→ DATASET EXCERPTS:
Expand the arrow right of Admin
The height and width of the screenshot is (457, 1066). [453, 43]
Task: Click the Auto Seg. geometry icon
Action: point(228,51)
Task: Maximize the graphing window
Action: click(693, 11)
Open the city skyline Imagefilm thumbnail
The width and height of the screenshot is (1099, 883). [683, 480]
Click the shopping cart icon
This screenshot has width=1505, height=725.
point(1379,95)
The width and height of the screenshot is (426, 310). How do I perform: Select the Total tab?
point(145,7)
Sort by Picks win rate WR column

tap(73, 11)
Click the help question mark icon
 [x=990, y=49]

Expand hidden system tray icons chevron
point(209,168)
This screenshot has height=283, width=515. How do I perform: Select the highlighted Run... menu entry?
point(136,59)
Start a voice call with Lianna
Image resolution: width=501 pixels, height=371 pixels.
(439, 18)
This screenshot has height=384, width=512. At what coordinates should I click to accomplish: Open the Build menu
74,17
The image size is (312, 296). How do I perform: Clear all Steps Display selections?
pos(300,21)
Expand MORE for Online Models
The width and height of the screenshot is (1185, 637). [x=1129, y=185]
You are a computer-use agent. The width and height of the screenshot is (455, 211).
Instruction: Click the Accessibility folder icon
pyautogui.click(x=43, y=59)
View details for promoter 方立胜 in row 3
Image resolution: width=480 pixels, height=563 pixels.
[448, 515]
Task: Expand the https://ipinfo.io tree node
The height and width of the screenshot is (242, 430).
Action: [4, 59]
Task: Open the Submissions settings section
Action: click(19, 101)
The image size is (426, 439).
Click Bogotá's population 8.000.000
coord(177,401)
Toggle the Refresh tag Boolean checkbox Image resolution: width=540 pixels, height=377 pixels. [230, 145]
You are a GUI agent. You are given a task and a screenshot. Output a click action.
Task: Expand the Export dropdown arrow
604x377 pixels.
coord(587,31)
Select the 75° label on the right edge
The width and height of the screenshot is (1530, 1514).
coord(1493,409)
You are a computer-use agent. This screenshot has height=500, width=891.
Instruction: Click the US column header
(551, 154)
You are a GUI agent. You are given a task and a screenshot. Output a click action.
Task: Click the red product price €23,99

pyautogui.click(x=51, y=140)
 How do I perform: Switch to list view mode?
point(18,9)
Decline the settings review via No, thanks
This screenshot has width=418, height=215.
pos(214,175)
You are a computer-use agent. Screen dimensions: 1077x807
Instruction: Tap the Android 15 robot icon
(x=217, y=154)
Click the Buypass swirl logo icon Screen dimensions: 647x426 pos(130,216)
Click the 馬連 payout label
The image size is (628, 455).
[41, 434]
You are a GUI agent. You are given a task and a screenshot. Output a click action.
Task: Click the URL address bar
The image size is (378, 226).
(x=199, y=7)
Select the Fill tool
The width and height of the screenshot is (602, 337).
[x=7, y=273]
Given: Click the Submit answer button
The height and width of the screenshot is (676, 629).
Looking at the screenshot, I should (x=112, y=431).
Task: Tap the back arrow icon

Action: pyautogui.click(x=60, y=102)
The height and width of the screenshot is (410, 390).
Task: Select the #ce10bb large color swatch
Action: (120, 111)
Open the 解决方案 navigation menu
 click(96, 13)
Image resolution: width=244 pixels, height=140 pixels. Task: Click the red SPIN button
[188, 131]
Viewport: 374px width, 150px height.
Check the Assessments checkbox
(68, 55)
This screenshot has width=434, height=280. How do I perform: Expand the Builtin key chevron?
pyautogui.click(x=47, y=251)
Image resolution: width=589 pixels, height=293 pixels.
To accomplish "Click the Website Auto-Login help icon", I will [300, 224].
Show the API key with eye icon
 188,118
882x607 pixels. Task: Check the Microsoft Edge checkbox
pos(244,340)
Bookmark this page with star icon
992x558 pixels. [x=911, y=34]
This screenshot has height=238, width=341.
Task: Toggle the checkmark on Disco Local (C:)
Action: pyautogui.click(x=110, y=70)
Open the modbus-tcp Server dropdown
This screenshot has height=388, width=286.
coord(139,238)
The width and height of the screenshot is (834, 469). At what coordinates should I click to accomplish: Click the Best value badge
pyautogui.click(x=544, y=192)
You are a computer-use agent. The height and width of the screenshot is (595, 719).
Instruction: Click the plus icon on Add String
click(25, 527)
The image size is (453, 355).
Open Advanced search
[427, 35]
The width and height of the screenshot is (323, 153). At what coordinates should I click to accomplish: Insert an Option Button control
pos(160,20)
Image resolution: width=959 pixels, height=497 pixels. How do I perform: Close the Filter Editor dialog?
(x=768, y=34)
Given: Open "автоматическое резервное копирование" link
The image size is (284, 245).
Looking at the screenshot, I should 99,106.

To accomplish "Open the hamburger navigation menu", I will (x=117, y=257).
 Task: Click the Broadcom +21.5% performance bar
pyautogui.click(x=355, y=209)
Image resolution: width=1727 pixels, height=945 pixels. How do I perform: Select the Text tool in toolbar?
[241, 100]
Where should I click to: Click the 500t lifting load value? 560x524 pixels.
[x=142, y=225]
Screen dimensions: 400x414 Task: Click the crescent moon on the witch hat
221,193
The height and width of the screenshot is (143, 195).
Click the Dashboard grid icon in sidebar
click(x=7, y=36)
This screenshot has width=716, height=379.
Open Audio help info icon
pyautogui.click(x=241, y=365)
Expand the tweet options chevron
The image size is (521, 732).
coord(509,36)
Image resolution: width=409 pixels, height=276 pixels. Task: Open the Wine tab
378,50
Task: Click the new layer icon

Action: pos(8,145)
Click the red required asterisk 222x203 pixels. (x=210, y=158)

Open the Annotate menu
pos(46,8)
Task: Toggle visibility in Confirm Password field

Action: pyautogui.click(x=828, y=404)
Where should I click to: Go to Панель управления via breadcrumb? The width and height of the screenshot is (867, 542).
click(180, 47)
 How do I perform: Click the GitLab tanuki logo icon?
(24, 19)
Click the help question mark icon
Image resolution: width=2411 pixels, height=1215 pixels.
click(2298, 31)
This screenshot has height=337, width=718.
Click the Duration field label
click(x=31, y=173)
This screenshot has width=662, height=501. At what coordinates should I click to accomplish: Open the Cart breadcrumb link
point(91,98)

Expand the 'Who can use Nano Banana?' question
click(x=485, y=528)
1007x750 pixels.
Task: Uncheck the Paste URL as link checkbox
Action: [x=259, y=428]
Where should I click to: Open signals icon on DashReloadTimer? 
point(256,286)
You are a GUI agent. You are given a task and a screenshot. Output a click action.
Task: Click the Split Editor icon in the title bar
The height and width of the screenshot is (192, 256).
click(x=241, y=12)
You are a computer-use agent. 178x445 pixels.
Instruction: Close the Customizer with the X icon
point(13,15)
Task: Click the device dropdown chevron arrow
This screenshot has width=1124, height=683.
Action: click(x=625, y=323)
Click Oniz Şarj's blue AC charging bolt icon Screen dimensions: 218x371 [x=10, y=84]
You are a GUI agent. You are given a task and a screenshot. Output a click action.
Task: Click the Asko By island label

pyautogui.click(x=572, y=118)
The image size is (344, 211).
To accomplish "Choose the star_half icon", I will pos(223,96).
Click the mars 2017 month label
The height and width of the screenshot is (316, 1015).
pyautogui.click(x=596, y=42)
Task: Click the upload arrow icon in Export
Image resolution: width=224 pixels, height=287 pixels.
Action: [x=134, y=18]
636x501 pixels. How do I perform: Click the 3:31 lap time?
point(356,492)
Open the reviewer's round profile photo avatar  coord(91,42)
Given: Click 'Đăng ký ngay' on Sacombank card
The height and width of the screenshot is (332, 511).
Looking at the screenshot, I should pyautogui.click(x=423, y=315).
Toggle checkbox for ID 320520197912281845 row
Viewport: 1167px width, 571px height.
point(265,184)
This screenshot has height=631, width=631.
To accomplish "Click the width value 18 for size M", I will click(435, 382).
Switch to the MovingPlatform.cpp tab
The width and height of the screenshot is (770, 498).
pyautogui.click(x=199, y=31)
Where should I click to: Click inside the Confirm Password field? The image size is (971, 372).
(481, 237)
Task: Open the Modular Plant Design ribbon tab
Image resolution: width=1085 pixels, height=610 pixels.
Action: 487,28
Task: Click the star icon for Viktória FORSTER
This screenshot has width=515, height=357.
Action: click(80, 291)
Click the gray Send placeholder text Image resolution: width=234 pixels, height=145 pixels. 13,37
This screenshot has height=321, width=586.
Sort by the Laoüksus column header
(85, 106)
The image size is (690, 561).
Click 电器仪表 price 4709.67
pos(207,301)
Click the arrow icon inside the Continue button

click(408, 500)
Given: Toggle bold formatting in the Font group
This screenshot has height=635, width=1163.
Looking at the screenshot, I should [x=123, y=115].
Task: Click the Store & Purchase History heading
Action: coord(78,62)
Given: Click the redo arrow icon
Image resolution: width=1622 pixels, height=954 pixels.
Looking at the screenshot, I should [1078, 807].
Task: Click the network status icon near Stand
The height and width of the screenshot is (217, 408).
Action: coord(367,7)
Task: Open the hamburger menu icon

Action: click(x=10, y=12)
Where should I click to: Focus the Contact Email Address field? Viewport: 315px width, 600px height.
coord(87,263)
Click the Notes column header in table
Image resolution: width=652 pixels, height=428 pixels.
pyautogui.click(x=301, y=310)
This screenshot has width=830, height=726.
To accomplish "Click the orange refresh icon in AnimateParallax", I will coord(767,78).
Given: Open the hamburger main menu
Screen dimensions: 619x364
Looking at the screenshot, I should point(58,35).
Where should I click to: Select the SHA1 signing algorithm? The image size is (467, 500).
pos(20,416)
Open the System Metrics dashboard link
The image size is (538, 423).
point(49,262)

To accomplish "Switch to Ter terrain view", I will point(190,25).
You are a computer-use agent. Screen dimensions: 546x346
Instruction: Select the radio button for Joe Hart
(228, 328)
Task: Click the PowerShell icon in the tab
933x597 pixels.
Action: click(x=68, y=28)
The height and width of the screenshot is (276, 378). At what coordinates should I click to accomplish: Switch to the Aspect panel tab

→ YOUR OBJECTIVE:
If a line in the records holds the string "Export", copy it.

→ EXPECTED ANSWER:
Task: Expand the Export dropdown arrow
Task: Click the upload arrow icon in Export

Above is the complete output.